Task objective: Please return the records below exactly as they appear, leaving every picture out.

Listed entries:
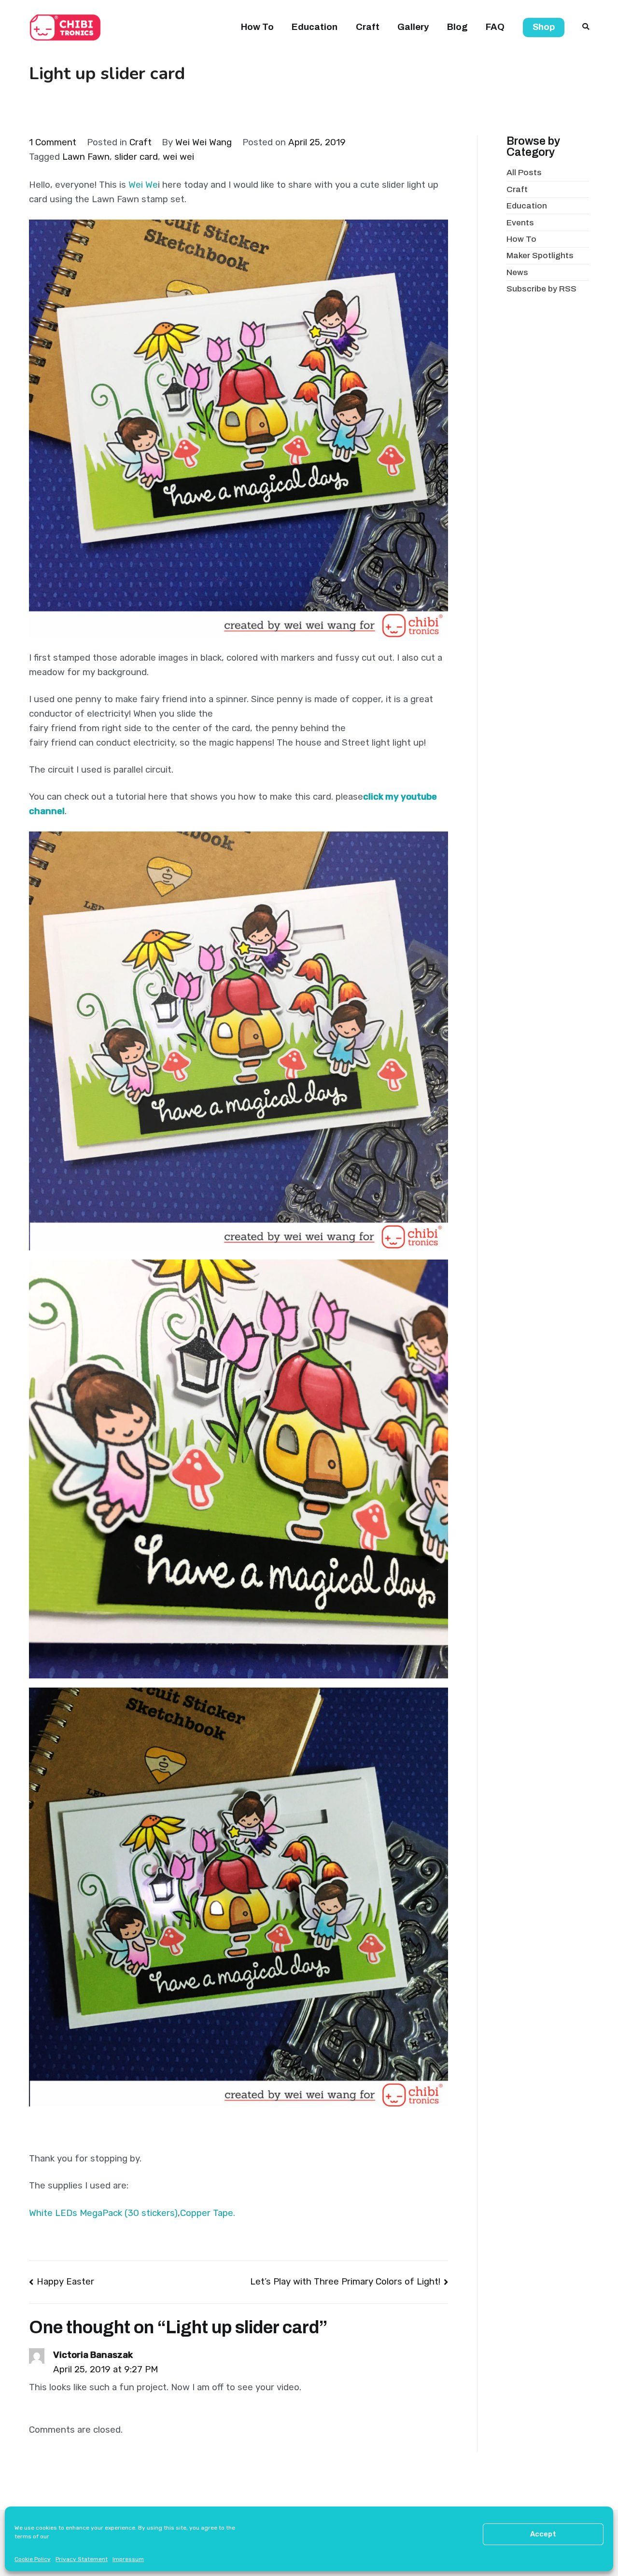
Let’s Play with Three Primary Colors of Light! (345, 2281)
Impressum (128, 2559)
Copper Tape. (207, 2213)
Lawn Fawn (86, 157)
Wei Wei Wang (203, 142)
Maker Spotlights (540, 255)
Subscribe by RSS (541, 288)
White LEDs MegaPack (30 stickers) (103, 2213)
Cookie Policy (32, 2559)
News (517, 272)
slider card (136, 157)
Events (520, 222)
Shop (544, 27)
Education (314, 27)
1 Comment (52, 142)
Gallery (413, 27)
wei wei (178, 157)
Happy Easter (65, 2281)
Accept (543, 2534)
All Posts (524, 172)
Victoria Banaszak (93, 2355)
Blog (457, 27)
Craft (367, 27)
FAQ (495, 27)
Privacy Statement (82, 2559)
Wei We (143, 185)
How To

Expected answer:
Let’s Play with Three Primary Colors of Light! (345, 2281)
Impressum (128, 2559)
Copper Tape. (207, 2213)
Lawn Fawn (86, 157)
Wei Wei Wang (203, 142)
Maker Spotlights (540, 255)
Subscribe by RSS (541, 288)
White LEDs MegaPack (30 stickers) (103, 2213)
Cookie Policy (32, 2559)
News (517, 272)
slider card (136, 157)
Events (520, 222)
Shop (544, 27)
Education (314, 27)
1 Comment (52, 142)
Gallery (413, 27)
wei wei (178, 157)
Happy Easter (65, 2281)
Accept (543, 2534)
All Posts (524, 172)
Victoria Banaszak (93, 2355)
Blog (457, 27)
Craft (367, 27)
FAQ (495, 27)
Privacy Statement (82, 2559)
Wei We (143, 185)
How To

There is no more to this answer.